--- begin Material shown ---

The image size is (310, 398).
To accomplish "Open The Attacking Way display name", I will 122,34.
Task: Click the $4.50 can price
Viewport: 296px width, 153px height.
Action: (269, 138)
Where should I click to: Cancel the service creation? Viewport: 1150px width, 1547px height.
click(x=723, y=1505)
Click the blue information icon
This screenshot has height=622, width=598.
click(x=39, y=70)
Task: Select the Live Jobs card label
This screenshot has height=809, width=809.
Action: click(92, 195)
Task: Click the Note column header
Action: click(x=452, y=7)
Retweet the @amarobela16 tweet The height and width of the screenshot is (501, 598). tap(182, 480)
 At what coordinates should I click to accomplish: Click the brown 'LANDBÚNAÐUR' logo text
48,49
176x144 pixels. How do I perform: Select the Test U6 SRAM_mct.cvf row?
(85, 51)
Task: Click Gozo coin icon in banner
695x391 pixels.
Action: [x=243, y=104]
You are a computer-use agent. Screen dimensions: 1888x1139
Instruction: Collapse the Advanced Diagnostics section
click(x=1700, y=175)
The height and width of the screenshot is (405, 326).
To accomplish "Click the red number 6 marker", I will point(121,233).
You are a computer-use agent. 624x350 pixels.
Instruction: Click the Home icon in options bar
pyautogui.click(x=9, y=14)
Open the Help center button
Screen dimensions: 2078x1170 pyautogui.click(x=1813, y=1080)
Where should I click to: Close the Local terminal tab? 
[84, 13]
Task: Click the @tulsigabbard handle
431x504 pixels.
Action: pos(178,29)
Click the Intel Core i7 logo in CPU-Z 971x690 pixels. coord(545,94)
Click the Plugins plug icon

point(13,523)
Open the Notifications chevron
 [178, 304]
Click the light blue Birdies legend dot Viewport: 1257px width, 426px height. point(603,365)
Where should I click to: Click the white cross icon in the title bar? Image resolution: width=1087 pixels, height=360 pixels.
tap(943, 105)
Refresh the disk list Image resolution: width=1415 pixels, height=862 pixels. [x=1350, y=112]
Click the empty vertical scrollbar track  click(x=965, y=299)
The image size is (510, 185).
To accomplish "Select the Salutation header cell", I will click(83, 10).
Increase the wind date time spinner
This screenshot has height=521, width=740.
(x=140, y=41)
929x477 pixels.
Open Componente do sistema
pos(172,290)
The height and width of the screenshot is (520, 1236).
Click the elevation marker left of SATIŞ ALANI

--- end Material shown ---

What to do:
Substitute "Like" for "Retweet" in the material, starting at the line containing "Task: Select the Live Jobs card label" and ending with the line containing "Retweet the @amarobela16", and give back only those lines with nothing else altered.

Answer to the problem:
Task: Select the Live Jobs card label
This screenshot has height=809, width=809.
Action: click(92, 195)
Task: Click the Note column header
Action: click(x=452, y=7)
Like the @amarobela16 tweet The height and width of the screenshot is (501, 598). tap(182, 480)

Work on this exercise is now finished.